I have a set of data which I've re-sampled, is there a command of a function that I can use in R to smooth the data first, and only then create the graph from the created data frame?.
My data has a lot of noise, an after I've re-sampled the data, now I want to smooth out the data, I used the geom_smooth
to produce a graphic of the data, but the command only creates the graphical representation of the smoothed out data, without giving out the values of the points it represented.
use ggplot
library(ggplot2)
library(dplyr)
library(plotly)
df <- read.csv("data.csv", header = T)
str(df)
rs <- sample_n(df,715)
q <-
ggplot(df,aes(x,y)) +
geom_line() +
geom_smooth(method = "loess", formula = y~log(x), span = 0.05)
This is what I used to smooth out my data, I used loess, formula = y~log(x), span = 0.05 because out of all the smoothing out method I've tried, this is the closest result to what I want which is smoothing with the least errors or differences from the original data.

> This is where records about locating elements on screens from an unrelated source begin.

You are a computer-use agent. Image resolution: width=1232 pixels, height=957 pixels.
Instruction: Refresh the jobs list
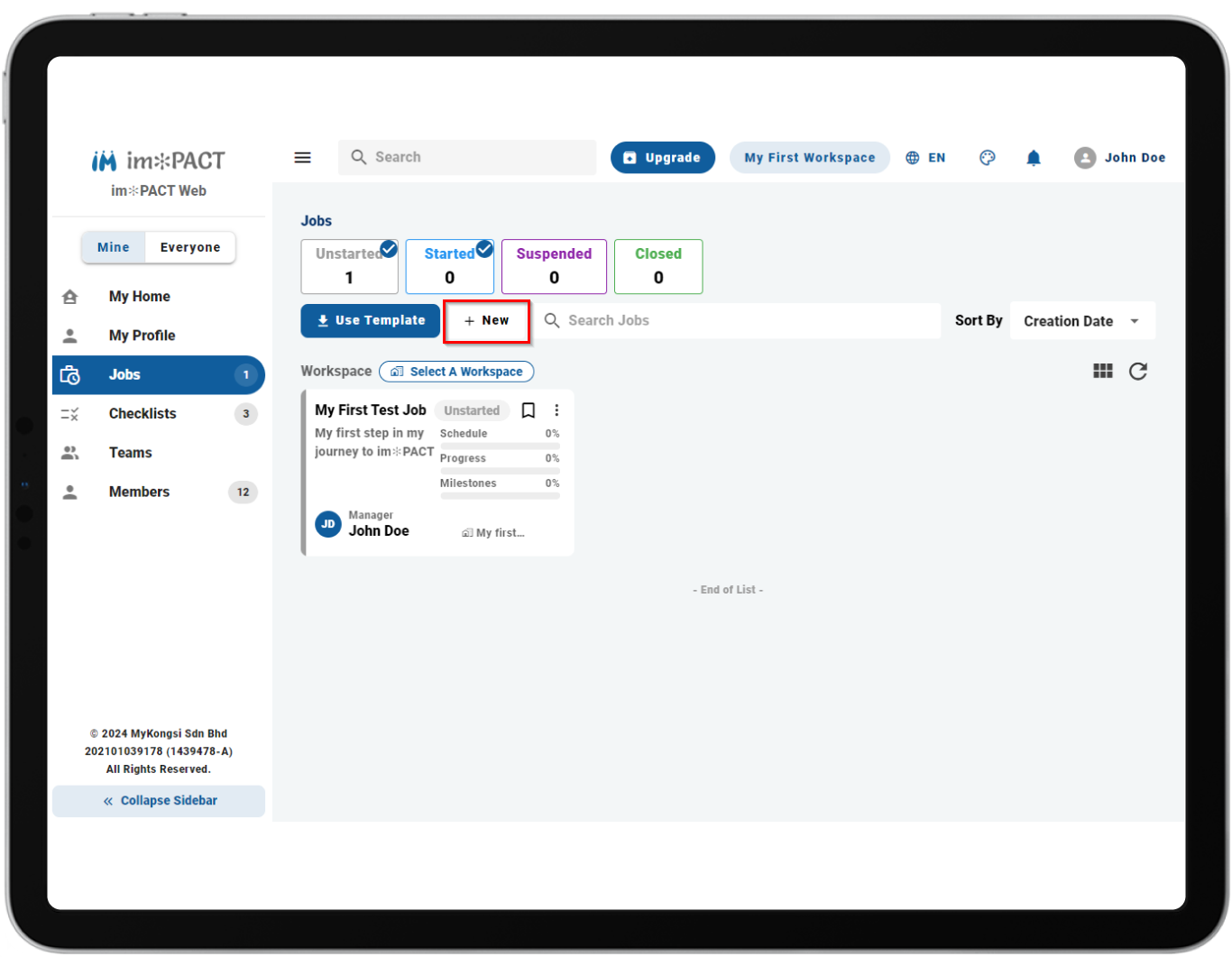[x=1138, y=371]
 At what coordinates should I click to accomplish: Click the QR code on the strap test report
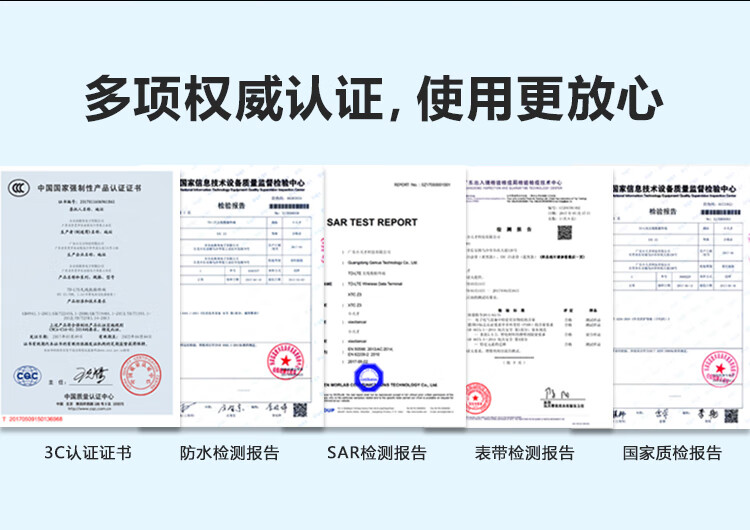pyautogui.click(x=564, y=233)
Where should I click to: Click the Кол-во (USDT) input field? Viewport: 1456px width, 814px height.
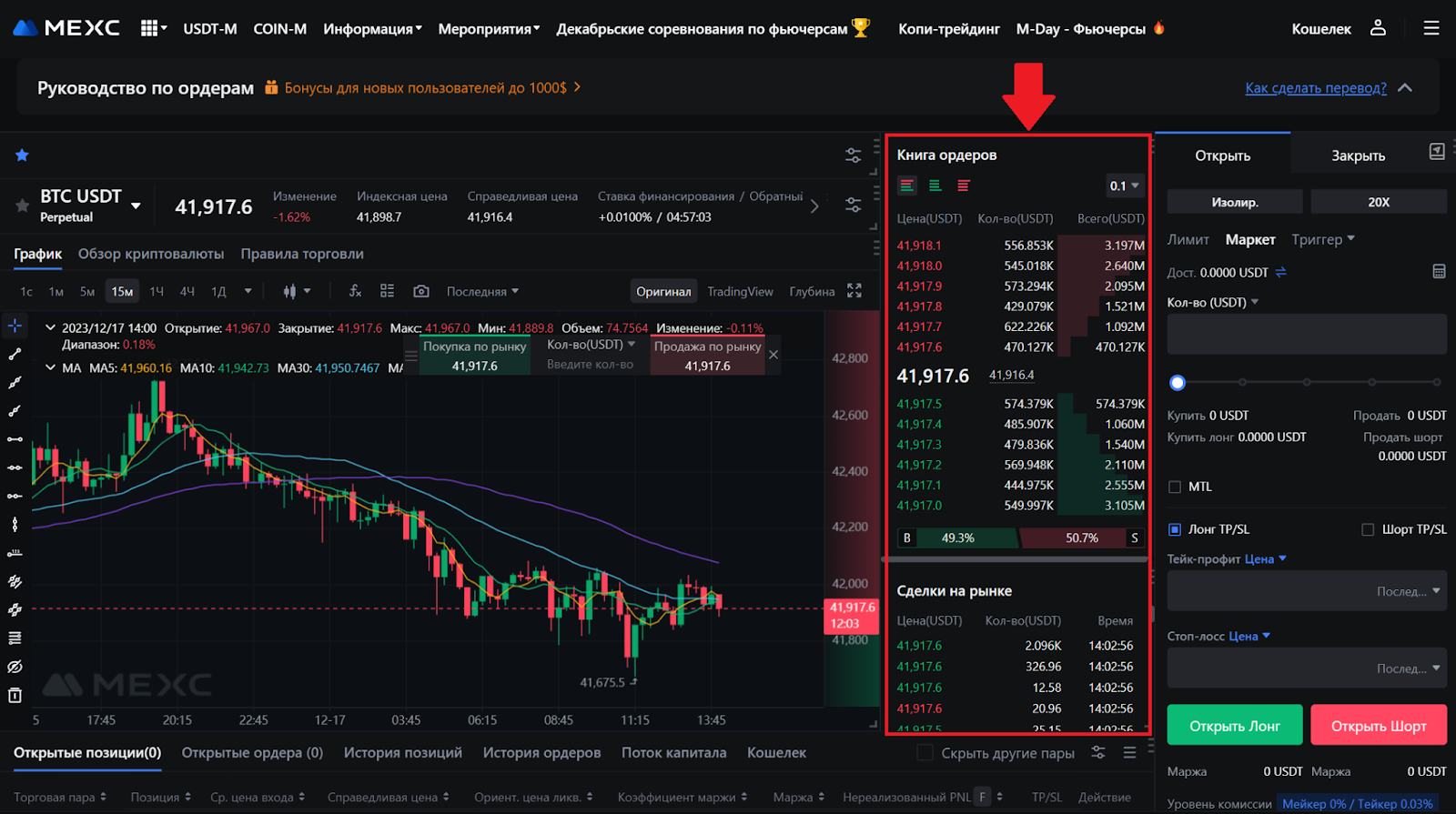(x=1306, y=335)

this is a printout of the head(rs)
and glimpse(rs)
> head(rs)
Date DLTime Time24 RH Temp PM2.5 CO2 MCO2 MPM25 t
1 21/05/2019 8:33:21 15:21:36 73.5 25.9 34 1096.88 1096.88 34 2019-05-21 15:21:36
2 21/05/2019 8:56:33 15:44:48 75.4 25.6 32 975.00 975.00 32 2019-05-21 15:44:48
3 21/05/2019 8:22:43 15:10:58 75.9 26.1 59 1068.75 1068.75 59 2019-05-21 15:10:58
4 21/05/2019 8:51:53 15:40:08 74.7 25.6 45 975.00 975.00 45 2019-05-21 15:40:08
5 21/05/2019 8:47:30 15:35:45 75.0 25.7 40 1006.25 1006.25 40 2019-05-21 15:35:45
6 21/05/2019 8:35:59 15:24:14 73.7 25.8 32 1984.38 1068.75 32 2019-05-21 15:24:14
> glimpse(rs)
Observations: 715
Variables: 10
$ Date <fct> 21/05/2019, 21/05/2019, 21/05/2019, 21/05/2019, 21/05/2019, 21/05/2019, 21/05/2019, 21/05/2019,...
$ DLTime <fct> 8:33:21, 8:56:33, 8:22:43, 8:51:53, 8:47:30, 8:35:59, 8:17:13, 8:57:42, 8:20:34, 8:48:21, 8:34:...
$ Time24 <fct> 15:21:36, 15:44:48, 15:10:58, 15:40:08, 15:35:45, 15:24:14, 15:05:28, 15:45:57, 15:08:49, 15:36...
$ RH <dbl> 73.5, 75.4, 75.9, 74.7, 75.0, 73.7, 76.6, 75.1, 75.6, 75.1, 74.4, 75.6, 73.8, 76.6, 73.9, 76.3,...
$ Temp <dbl> 25.9, 25.6, 26.1, 25.6, 25.7, 25.8, 26.2, 25.6, 26.1, 25.7, 25.9, 25.8, 25.4, 26.2, 25.5, 26.2,...
$ PM2.5 <int> 34, 32, 59, 45, 40, 32, 42, 34, 35, 45, 36, 33, 29, 42, 46, 36, 42, 33, 35, 33, 39, 32, 39, 35,...
$ CO2 <dbl> 1096.88, 975.00, 1068.75, 975.00, 1006.25, 1984.38, 1328.13, 946.88, 1068.75, 1328.13, 1434.38,...
$ MCO2 <dbl> 1096.88, 975.00, 1068.75, 975.00, 1006.25, 1068.75, 1037.50, 946.88, 1068.75, 1021.88, 1112.50,...
$ MPM25 <dbl> 34, 32, 59, 45, 40, 32, 42, 34, 35, 45, 36, 33, 29, 42, 46, 36, 42, 33, 35, 33, 39, 32, 39, 35,...
$ t <dttm> 2019-05-21 15:21:36, 2019-05-21 15:44:48, 2019-05-21 15:10:58, 2019-05-21 15:40:08, 2019-05-21...
I have also tried
ml <- with(rs, loess(formula = y~log(x), span = 0.5))
mp <- predict(ml)
but it resulted in this error message
ml <- loess(formula = y~log(x), with(rs), span = 0.5)
Error in eval(substitute(expr), data, enclos = parent.frame()) :
argument is missing, with no default
I dont really understand where I went wrong, because any troubleshooting I've done through the internet didn't really gave me a definitive answer. If there are other methods, please do tell me.
I apologize for not giving a reproducible example, I am not far enough into learning R that I can create a random data, any help is appreciated, thanks in advance.